→ **How to complete this task**
Reproduce exactly, and nothing but, the lines between the one with "The height and width of the screenshot is (567, 925)." and the end of the entries, both ends included.

→ **Material provided**

- - -

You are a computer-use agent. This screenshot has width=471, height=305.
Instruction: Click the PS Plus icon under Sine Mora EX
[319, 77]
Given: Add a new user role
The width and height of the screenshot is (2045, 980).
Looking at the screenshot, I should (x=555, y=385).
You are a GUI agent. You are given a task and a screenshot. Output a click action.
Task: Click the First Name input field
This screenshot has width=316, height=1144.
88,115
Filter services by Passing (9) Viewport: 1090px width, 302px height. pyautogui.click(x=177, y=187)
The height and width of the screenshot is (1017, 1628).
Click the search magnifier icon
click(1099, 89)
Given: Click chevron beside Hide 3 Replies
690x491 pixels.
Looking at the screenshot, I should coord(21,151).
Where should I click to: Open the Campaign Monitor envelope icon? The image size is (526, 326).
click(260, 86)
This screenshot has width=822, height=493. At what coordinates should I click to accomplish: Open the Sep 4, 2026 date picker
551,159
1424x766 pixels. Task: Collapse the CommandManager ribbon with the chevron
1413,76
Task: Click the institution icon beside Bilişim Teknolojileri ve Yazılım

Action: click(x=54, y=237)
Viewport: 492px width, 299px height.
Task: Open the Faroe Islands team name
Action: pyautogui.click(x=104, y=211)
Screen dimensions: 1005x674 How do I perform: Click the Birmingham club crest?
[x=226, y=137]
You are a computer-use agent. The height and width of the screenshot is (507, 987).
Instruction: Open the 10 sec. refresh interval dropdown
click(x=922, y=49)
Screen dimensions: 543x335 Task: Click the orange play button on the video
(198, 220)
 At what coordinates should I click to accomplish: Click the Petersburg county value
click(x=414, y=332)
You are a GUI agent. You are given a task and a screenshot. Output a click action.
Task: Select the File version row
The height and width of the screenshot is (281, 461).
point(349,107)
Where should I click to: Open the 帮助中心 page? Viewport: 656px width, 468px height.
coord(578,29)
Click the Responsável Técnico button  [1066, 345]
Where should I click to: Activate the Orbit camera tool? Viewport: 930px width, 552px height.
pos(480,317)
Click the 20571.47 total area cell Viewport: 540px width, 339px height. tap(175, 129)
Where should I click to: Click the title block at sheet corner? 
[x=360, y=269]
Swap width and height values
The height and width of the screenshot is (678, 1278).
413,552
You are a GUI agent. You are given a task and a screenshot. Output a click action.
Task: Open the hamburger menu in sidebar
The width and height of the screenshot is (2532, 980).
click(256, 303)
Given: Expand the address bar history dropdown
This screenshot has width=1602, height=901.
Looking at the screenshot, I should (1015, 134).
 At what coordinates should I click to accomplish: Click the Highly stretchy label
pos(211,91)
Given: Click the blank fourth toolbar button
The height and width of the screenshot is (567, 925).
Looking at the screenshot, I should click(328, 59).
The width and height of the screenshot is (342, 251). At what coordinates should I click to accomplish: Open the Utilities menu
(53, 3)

- - -

→ **Result**
The height and width of the screenshot is (567, 925).
Looking at the screenshot, I should click(328, 59).
The width and height of the screenshot is (342, 251). At what coordinates should I click to accomplish: Open the Utilities menu
(53, 3)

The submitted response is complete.